Continuing the legacy of MLK

The Doss Family Singers sang inspirational music to celebrate the MLK holiday.
Staff Writer

Davidson Chapel C.M.E. Church began sponsoring the Dr. Martin Luther King Jr., Celebration in 1989.

Since then, the celebration outgrew being held at the church and was moved to Central School Center Stage. Since the closing of Central School in 2018, the celebration needed another change of venue. Community Counseling Services allowed the event to take place, for its 30 year anniversary, at the former Mary Holmes College gymnasium.

"This is the 30th annual march and MLK Celebration," Anna Jones, event coordinator, said. "Anyone who would like to register to vote, the Delta Sigma Theta Sorority has a table set up to register those who are eligible to vote. Registering is not enough, you have to go and vote. Anyone who will be 18 by the next election needs to be sure to register."

There were several performances by local talent. The Chosen Ones Mime Team presented two dances done in pantomime. The Doss Family Singers raised up their voices in praise and Hazel Brown delivered a gospel song for the event.

"We want to honor Dr. Martin Luther King Jr., and his fight for equality," Rev. Lesha M. Agnew, speaker for the event, said. "Because of Dr. King and others like him, I am able to sit at a window seat at the University of Mississippi. Where we are today, is because of so many people who fought the battle to allow us to be here today.”

King understood where he was. He was leading a boycott in Montgomery, Alabama, after Rosa Parks refused to give up her seat and move to the back of the bus, Agnew said. He understood where he was.
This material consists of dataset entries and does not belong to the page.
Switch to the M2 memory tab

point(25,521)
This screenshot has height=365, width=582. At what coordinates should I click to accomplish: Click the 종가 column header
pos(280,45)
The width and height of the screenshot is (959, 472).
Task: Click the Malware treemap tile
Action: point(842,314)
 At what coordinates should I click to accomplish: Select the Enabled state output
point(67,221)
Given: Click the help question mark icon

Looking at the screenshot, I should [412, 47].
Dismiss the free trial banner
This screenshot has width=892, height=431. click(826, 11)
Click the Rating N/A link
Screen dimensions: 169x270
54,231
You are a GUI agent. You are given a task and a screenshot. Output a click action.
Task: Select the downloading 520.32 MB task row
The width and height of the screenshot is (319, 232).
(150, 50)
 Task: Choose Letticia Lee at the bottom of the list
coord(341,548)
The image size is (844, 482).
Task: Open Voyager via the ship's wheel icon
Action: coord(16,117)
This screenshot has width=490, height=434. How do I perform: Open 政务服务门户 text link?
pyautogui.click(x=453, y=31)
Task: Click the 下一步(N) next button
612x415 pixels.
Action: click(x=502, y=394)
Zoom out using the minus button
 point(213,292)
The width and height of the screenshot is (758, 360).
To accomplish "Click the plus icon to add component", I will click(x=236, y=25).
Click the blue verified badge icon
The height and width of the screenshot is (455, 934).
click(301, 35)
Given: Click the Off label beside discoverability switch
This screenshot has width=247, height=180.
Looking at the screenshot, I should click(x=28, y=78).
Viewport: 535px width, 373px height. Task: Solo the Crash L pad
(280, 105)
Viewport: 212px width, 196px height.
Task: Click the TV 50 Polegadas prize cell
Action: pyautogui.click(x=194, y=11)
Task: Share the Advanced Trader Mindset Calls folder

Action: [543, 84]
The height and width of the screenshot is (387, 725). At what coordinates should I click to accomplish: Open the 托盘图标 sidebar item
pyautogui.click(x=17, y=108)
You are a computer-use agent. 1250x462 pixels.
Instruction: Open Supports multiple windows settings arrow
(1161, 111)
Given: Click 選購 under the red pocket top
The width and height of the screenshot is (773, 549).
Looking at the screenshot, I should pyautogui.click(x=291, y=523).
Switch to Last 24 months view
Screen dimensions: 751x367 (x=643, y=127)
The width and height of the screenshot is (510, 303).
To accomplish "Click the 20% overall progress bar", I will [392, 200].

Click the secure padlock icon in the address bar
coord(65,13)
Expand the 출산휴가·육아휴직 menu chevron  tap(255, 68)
"We need to understand where we need to go from here," Agnew said. "Dr. King understood that sometimes we are not in the place where God wants us to be. God is the one who gives us our marching orders."

Without a vision, the people would perish, Agnew said. He understood that and laid out his vision. The place where he was, he was hopeful to see an end to the plight of people who did not matter.

"We have seen a lot of his vision come to pass," Agnew said. "Despite having had an African American in the White House, we still have a lot of rivers to cross. Regardless of where we are, we could still be doing better."

Working at Ole Miss, Agnew said she really wasn't worried about flags and statues. The battle isn't about symbols, its about the battle of the heart.

"Dr. King said, 'Darkness cannot drive out darkness. Only light can do that," Agnew said. "Hate cannot drive out hate, only love can do that. Love is the only force able to turn an enemy into a friend. Love, peace and equality, that is what Dr. King knew could move us forward."

To conclude the Dr. Martin Luther King Jr., Celebration, Rev. Raphael Terry of Davidson Chapel C.M.E. Church said he saw people of all backgrounds in attendance to honor MLK at the event. So many people braved the cold weather this morning to come out and march just like was done by King, to celebrate his life and honor his legacy.